In Salas v. New York City Department of Investigation, 2018 WL 1614339, 16-cv-8573 (S.D.N.Y. March 30, 2018), the court (inter alia) denied defendant’s motion to dismiss, and held that plaintiff – who suffered from a stutter – stated a claim for a hostile work environment under the Americans with Disabilities Act (ADA).
From the decision:
Salas also asserts a disability-based claim for a hostile work environment under the ADA. The materials attached to Salas’s original Complaint include allegations that “Calvi makes fun of [Salas’s] stuttering … on a daily basis,” “intimidates [her] on a daily basis,” and “mimic[s]” her “on a daily basis.” … Salas also alleges at least one instance where Calvi purportedly mimicked her stutter in front of their coworkers, humiliating and embarrassing her. …
Defendants argue that these allegations fail to state a claim for a hostile work environment because they do not specify “the content of [Calvi’s] words, her tone, the duration of her alleged conduct, or type or form of intimidation.” … But the daily, humiliating mocking of a pronounced stutter in front of one’s colleagues could well prove to be more than “simple teasing,” “offhand comments,” and “isolated incidents.” … Unlike Salas’s allegation that some unidentified person “repeatedly mocked” her religion in some unidentified way, her allegations that Calvi mimicked her stutter in front of her coworkers in a humiliating way on a daily basis—a very specific and self-explanatory form of bullying—is sufficient to survive a motion to dismiss.

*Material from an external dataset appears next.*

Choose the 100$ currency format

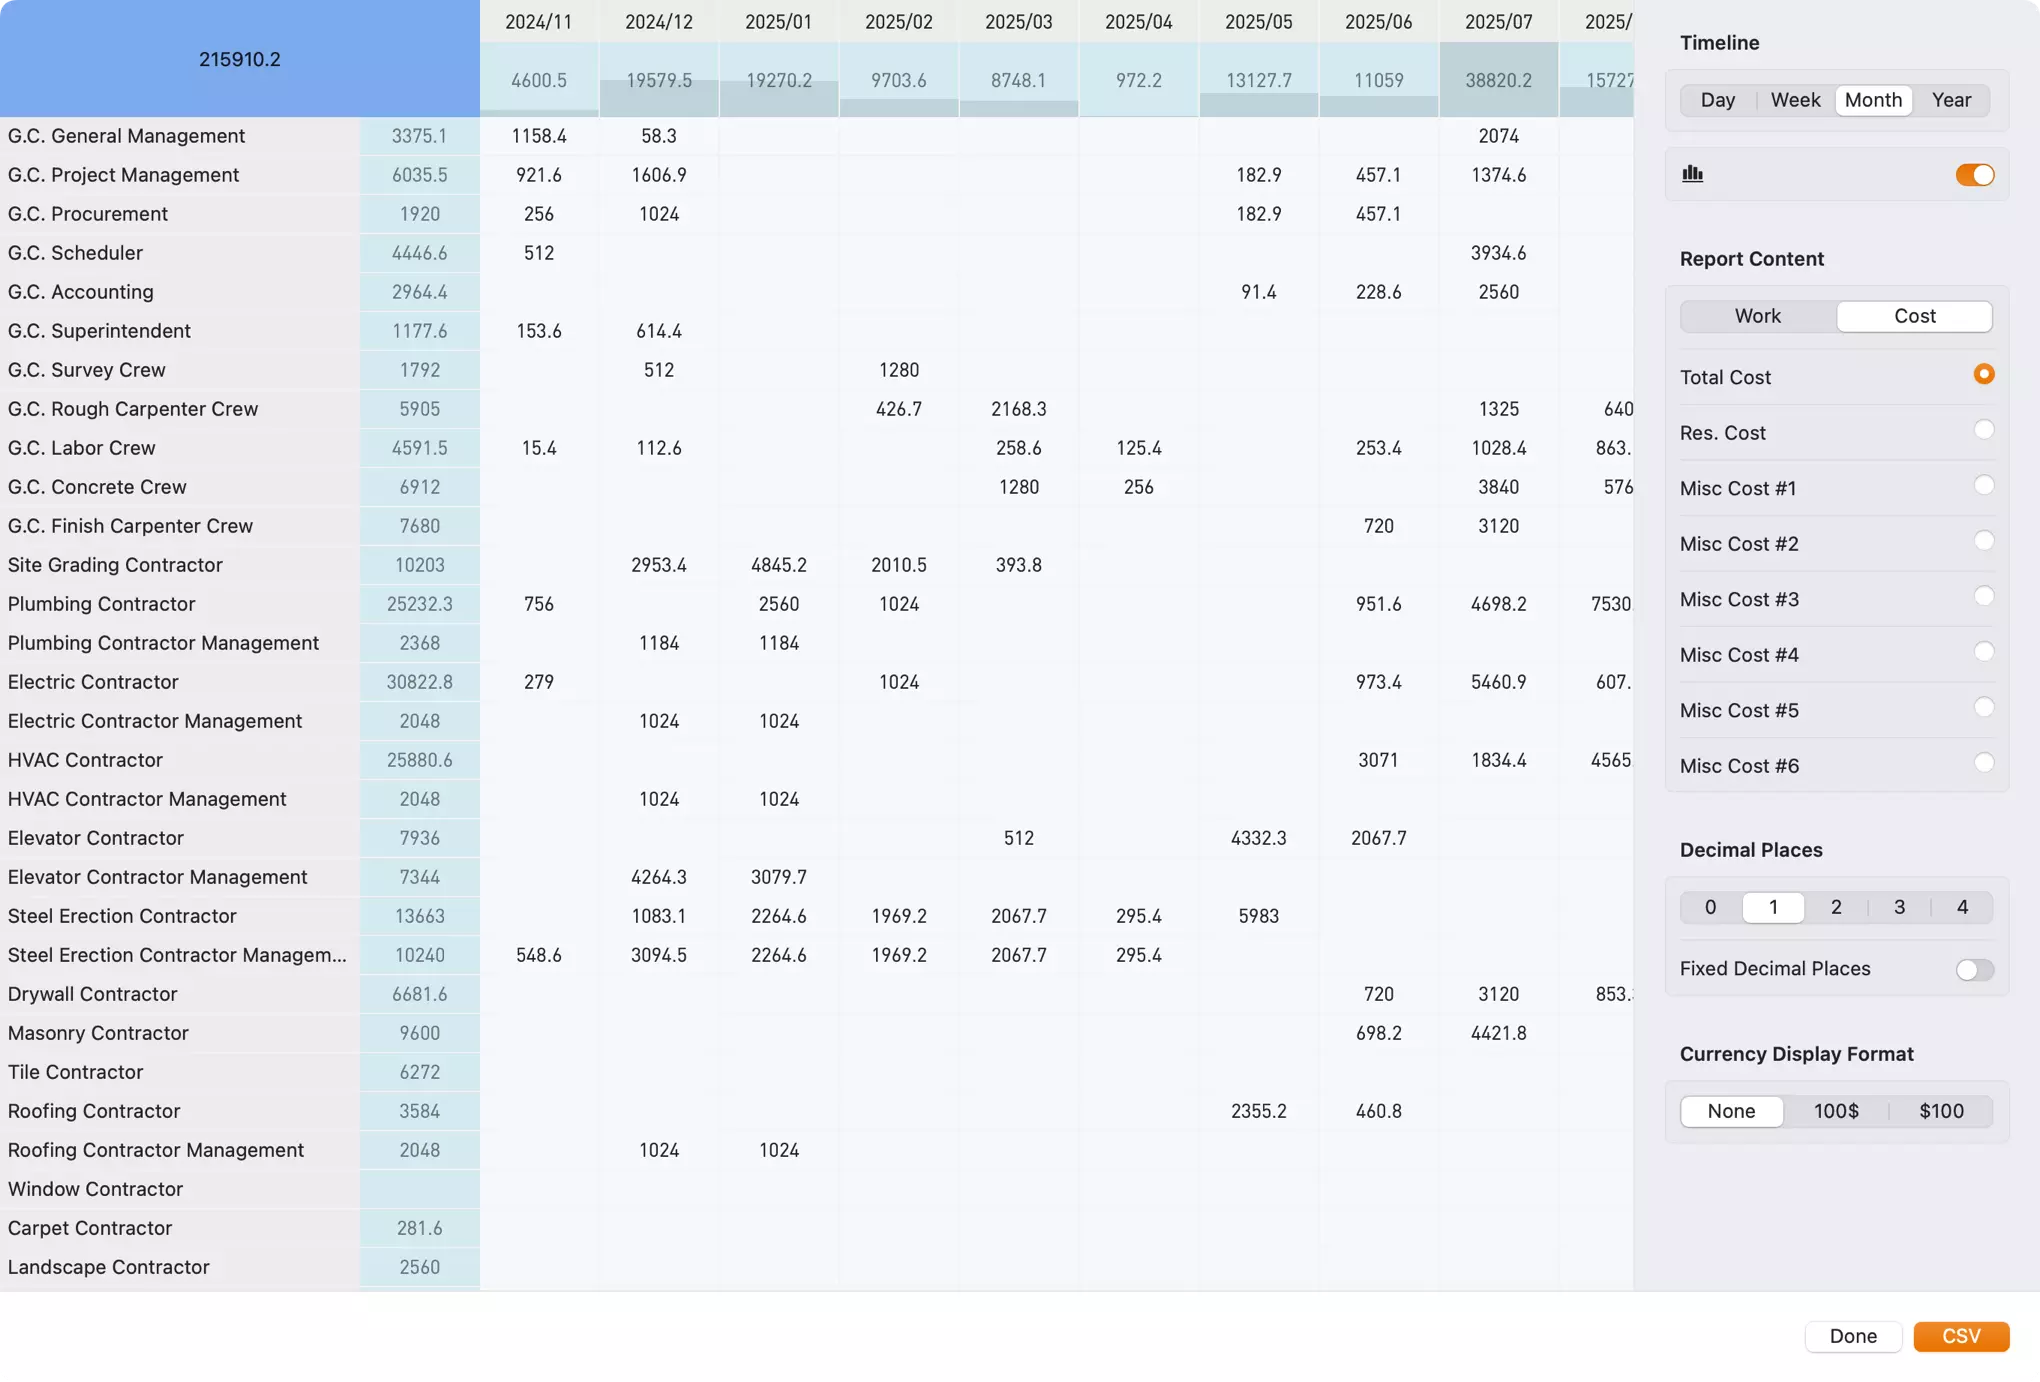click(x=1835, y=1110)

Accepting Salas’s factual allegations as true and drawing reasonable inferences in her favor, a jury could “conclude that [Salas’s] work environment both objectively was, and subjectively was perceived by the plaintiff to be, sufficiently hostile to alter the conditions of employment for the worse.”
Based on this, the court concluded that plaintiff plausibly stated a claim for hostile work environment under the ADA.